I sighed and crawled on top of him, burying my face into the curvature of his neck.

‘Don’t mention work, I know it all, I know how you feel. I just can’t help it, not that I would want to help it in the first place. I’m know, I’m so selfish, I’m a horrid, self-serving little girl.’

I was even more drunk now. On alcohol, and sex and a whole cacophony of emotions I didn’t feel like controlling. And I started crying.

‘Why are you crying? You mustn’t do this to me, you know I hate hurting absolutely anyone, and certainly not you. This is a mess. I’ve got a girlfriend, and she’s a very nice person, not someone I’m going to marry, but still…’

My crying turned into a self-mocking sort of laughter, turned back into tears then into laughter.

‘You must forgive me.
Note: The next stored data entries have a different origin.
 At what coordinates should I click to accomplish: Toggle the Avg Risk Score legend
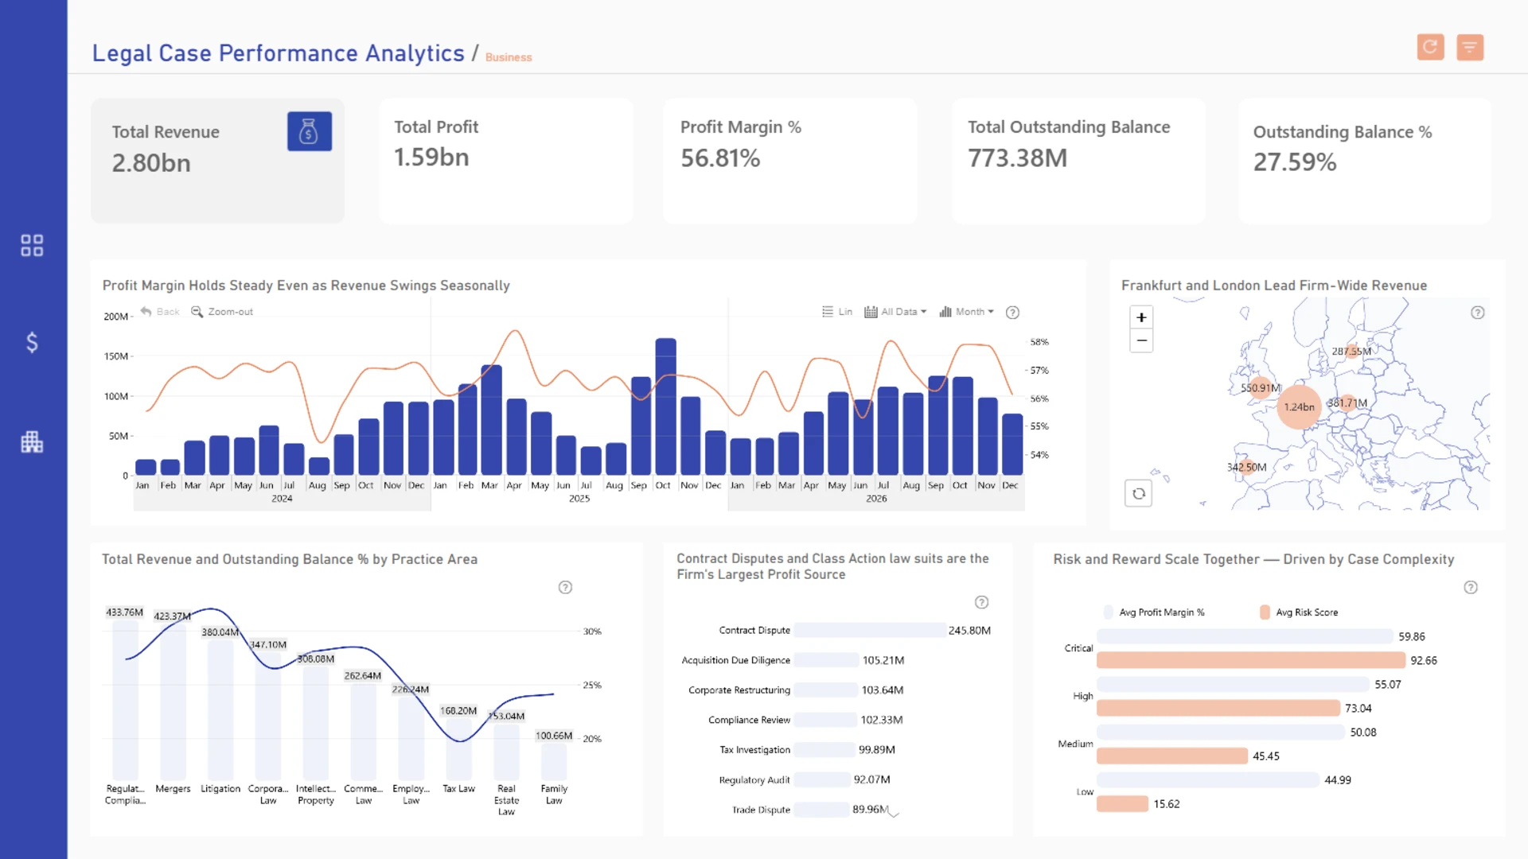tap(1300, 612)

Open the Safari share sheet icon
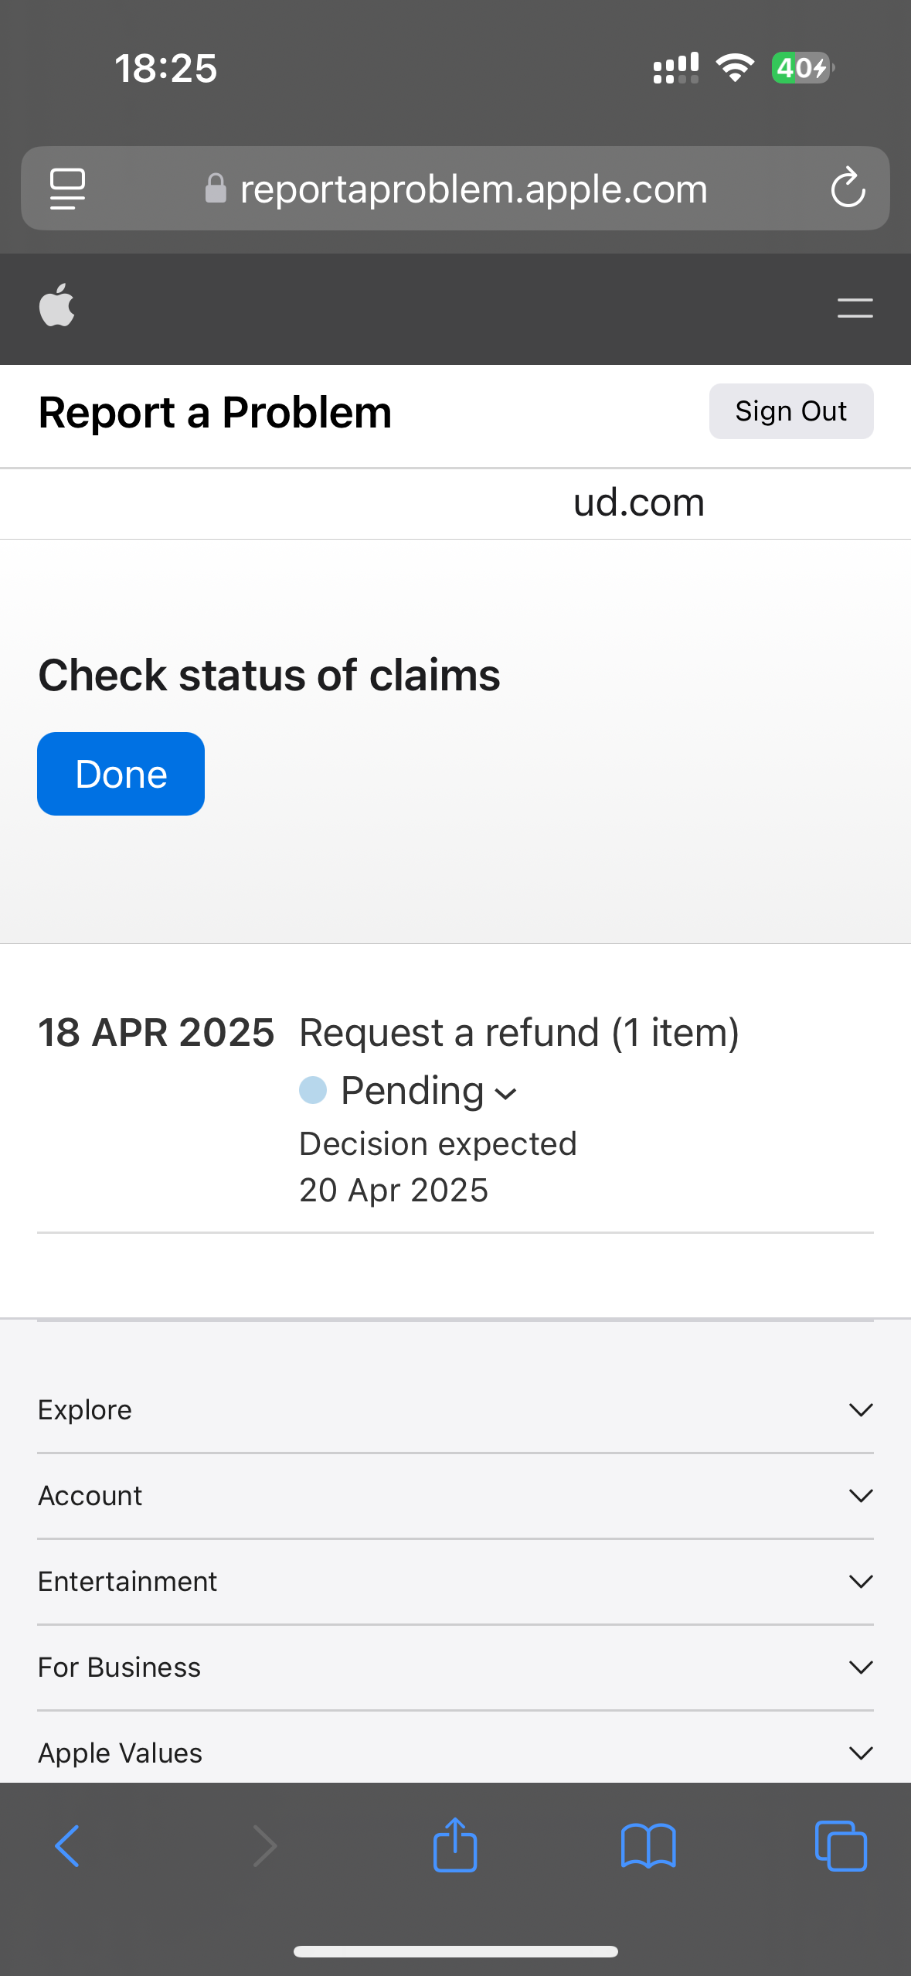(455, 1845)
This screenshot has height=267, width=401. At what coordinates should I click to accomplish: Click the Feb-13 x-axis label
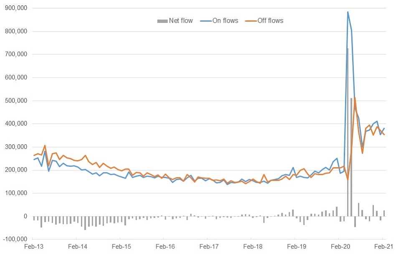(x=33, y=247)
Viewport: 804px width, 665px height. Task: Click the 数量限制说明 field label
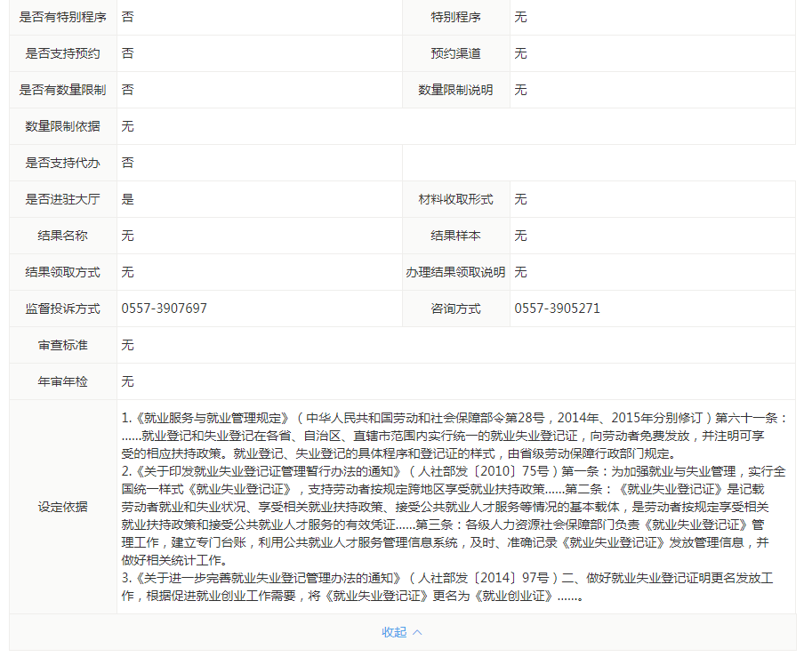pyautogui.click(x=455, y=90)
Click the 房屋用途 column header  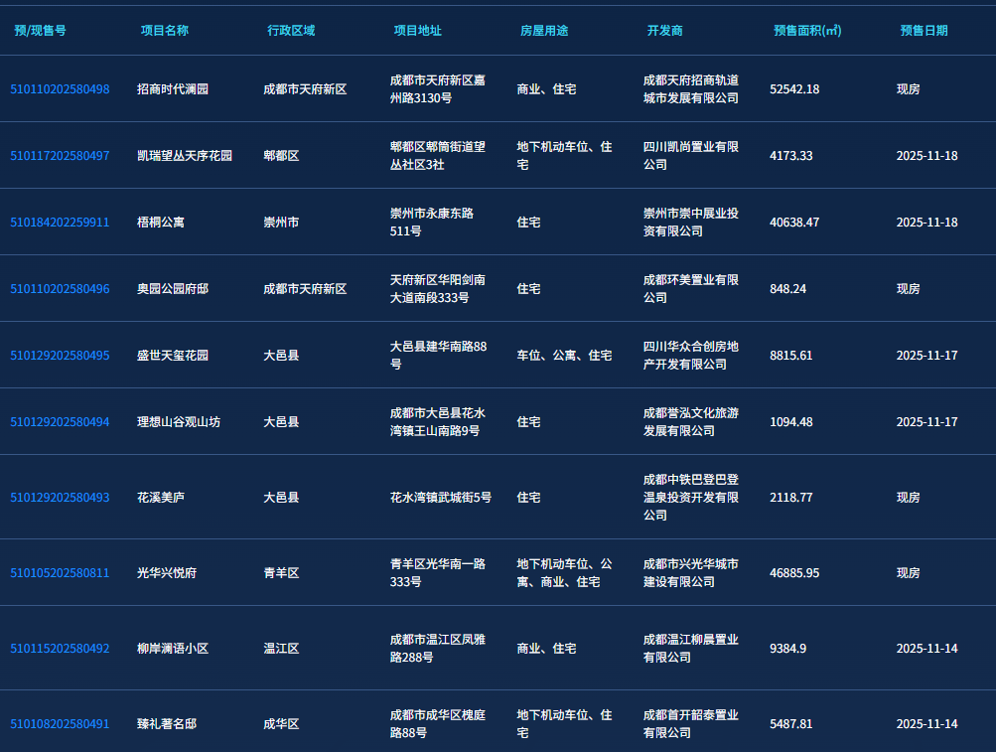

I don’t want control tonight.. Christ.’ I said, slightly exasperated.

‘You are very melodramatic, and it’s strangely becoming on you.’

He insisted I had to wear my dress before I went into the cab. I didn’t want to because it was such a hassle, but he put me in it anyway, and gave me his favourite tee-shirt to wear over. I went home and fell asleep in it.

When I woke up, I felt confused and hurt and slightly hung-over, and more then anything, wanting to have sex with him. Again, and again and again.